__WHAT YOU SHOULD DO__:
Begin at the top of the listing below. Write each line out exactly, ending with the line that holds "Приманки (93, 203)".

__DATA FOR REVIEW__:
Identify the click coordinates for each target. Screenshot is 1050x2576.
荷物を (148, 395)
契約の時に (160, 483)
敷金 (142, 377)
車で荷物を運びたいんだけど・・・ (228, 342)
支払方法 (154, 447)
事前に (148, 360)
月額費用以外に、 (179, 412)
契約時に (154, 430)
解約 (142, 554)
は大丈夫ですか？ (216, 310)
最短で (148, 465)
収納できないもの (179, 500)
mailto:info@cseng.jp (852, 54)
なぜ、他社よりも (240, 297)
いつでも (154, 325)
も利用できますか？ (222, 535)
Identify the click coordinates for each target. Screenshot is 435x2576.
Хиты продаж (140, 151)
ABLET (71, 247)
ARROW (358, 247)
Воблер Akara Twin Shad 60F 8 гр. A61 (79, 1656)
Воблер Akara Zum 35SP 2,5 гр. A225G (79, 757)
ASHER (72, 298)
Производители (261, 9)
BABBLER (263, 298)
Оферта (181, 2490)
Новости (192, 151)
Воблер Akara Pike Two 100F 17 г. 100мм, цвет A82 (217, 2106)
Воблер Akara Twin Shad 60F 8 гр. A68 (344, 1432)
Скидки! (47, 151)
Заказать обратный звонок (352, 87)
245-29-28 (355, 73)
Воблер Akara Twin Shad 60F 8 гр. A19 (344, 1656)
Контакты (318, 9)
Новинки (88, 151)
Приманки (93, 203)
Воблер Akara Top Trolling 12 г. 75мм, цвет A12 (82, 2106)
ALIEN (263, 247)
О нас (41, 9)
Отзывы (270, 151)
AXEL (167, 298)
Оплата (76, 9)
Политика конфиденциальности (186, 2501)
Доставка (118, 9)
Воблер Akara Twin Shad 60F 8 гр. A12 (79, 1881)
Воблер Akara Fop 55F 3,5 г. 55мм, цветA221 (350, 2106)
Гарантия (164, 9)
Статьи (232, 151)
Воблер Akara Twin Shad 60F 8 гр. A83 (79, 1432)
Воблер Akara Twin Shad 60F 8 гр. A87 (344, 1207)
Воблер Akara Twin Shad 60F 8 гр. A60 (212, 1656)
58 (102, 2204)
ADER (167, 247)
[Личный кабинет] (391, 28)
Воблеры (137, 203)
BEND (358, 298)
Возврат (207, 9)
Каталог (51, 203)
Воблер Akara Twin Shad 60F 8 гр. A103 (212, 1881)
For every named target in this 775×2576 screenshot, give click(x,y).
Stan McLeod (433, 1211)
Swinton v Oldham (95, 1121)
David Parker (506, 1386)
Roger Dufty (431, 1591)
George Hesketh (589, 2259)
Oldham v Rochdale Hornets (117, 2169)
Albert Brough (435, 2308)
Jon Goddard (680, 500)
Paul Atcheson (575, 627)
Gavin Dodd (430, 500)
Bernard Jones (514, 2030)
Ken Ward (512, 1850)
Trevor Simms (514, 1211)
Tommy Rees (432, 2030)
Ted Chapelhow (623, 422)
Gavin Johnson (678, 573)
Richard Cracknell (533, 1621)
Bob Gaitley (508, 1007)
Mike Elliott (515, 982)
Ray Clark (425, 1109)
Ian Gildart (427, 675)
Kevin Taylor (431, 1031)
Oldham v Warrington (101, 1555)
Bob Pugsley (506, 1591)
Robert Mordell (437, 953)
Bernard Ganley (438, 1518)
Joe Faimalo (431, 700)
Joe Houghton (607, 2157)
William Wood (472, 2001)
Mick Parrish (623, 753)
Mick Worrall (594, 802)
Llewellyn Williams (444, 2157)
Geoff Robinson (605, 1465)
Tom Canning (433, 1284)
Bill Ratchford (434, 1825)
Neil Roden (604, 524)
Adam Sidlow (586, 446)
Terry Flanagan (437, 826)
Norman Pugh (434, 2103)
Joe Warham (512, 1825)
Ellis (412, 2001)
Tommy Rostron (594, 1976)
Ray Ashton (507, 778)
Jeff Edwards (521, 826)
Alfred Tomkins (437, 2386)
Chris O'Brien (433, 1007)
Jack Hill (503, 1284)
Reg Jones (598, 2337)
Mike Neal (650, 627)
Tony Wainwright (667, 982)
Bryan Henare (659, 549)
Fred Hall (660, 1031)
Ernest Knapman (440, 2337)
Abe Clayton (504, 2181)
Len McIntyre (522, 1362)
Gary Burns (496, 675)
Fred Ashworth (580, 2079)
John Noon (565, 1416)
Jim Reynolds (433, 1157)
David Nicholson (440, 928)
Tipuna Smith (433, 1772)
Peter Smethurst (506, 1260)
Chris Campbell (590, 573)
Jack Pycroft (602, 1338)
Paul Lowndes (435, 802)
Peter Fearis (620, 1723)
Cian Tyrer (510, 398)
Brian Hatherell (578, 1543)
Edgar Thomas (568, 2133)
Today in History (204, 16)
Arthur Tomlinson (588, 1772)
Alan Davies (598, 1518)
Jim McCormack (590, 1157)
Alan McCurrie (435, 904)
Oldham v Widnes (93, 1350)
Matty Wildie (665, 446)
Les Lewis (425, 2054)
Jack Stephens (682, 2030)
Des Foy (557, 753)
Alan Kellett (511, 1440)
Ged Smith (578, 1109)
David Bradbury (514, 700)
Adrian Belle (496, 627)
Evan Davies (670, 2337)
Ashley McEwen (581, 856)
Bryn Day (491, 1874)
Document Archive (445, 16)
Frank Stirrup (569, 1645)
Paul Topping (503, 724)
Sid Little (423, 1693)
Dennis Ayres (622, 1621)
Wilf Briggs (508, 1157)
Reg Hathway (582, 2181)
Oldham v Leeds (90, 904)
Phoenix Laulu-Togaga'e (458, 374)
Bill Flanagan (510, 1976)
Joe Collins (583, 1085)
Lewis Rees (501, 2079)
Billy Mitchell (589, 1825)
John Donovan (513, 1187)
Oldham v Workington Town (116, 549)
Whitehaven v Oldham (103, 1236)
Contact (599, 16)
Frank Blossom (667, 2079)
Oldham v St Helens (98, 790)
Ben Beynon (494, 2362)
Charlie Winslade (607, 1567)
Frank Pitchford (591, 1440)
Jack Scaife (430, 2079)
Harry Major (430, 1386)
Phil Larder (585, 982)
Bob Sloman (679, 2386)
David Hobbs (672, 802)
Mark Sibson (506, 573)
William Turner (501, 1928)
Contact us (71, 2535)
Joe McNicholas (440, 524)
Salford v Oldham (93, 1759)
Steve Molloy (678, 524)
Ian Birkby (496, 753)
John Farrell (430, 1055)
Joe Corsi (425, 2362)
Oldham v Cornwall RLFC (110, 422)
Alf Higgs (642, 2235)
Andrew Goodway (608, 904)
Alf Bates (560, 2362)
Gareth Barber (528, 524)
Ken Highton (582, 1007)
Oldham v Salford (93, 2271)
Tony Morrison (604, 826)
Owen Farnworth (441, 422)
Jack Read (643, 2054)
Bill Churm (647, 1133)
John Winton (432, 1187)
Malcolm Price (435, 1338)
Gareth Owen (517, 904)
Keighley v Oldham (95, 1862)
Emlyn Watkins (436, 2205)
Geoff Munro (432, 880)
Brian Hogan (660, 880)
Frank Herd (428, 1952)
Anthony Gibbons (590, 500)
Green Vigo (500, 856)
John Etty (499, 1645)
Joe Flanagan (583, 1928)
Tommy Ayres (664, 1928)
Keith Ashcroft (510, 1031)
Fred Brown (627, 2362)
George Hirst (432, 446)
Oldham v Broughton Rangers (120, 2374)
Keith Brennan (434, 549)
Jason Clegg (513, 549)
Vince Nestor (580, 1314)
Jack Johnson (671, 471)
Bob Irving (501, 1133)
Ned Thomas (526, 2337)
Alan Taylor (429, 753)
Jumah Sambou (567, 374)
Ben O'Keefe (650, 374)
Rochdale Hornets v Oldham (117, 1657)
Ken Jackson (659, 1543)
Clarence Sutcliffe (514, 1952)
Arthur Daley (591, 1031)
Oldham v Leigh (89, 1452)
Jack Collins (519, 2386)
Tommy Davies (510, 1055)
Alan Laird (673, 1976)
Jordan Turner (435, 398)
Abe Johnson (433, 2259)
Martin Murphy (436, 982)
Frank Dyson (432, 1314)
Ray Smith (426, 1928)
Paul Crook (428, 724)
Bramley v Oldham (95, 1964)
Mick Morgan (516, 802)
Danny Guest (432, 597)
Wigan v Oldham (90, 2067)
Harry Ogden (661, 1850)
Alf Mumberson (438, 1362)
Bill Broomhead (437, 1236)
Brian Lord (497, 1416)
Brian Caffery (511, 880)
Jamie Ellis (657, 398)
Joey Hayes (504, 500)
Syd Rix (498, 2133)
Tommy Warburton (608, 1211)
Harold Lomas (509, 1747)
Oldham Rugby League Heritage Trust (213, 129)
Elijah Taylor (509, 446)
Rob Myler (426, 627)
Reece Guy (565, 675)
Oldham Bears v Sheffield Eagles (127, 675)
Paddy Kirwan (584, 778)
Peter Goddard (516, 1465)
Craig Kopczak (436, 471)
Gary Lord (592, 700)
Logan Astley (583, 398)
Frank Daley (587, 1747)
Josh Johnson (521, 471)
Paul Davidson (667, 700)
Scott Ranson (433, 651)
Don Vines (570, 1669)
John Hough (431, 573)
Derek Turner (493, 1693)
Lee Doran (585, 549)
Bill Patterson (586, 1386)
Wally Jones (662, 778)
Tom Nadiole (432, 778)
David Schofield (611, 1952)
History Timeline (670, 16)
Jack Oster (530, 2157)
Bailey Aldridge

__OUTPUT OF THE EXERCISE__:
Identify the click coordinates for each target. Screenshot is 1050x2576.
荷物を (148, 395)
契約の時に (160, 483)
敷金 (142, 377)
車で荷物を運びたいんだけど・・・ (228, 342)
支払方法 (154, 447)
事前に (148, 360)
月額費用以外に、 (179, 412)
契約時に (154, 430)
解約 (142, 554)
は大丈夫ですか？ (216, 310)
最短で (148, 465)
収納できないもの (179, 500)
mailto:info@cseng.jp (852, 54)
なぜ、他社よりも (240, 297)
いつでも (154, 325)
も利用できますか？ (222, 535)
Identify the click coordinates for each target. Screenshot is 435x2576.
Хиты продаж (140, 151)
ABLET (71, 247)
ARROW (358, 247)
Воблер Akara Twin Shad 60F 8 гр. A61 (79, 1656)
Воблер Akara Zum 35SP 2,5 гр. A225G (79, 757)
ASHER (72, 298)
Производители (261, 9)
BABBLER (263, 298)
Оферта (181, 2490)
Новости (192, 151)
Воблер Akara Pike Two 100F 17 г. 100мм, цвет A82 (217, 2106)
Воблер Akara Twin Shad 60F 8 гр. A68 (344, 1432)
Скидки! (47, 151)
Заказать обратный звонок (352, 87)
245-29-28 (355, 73)
Воблер Akara Twin Shad 60F 8 гр. A19 (344, 1656)
Контакты (318, 9)
Новинки (88, 151)
Приманки (93, 203)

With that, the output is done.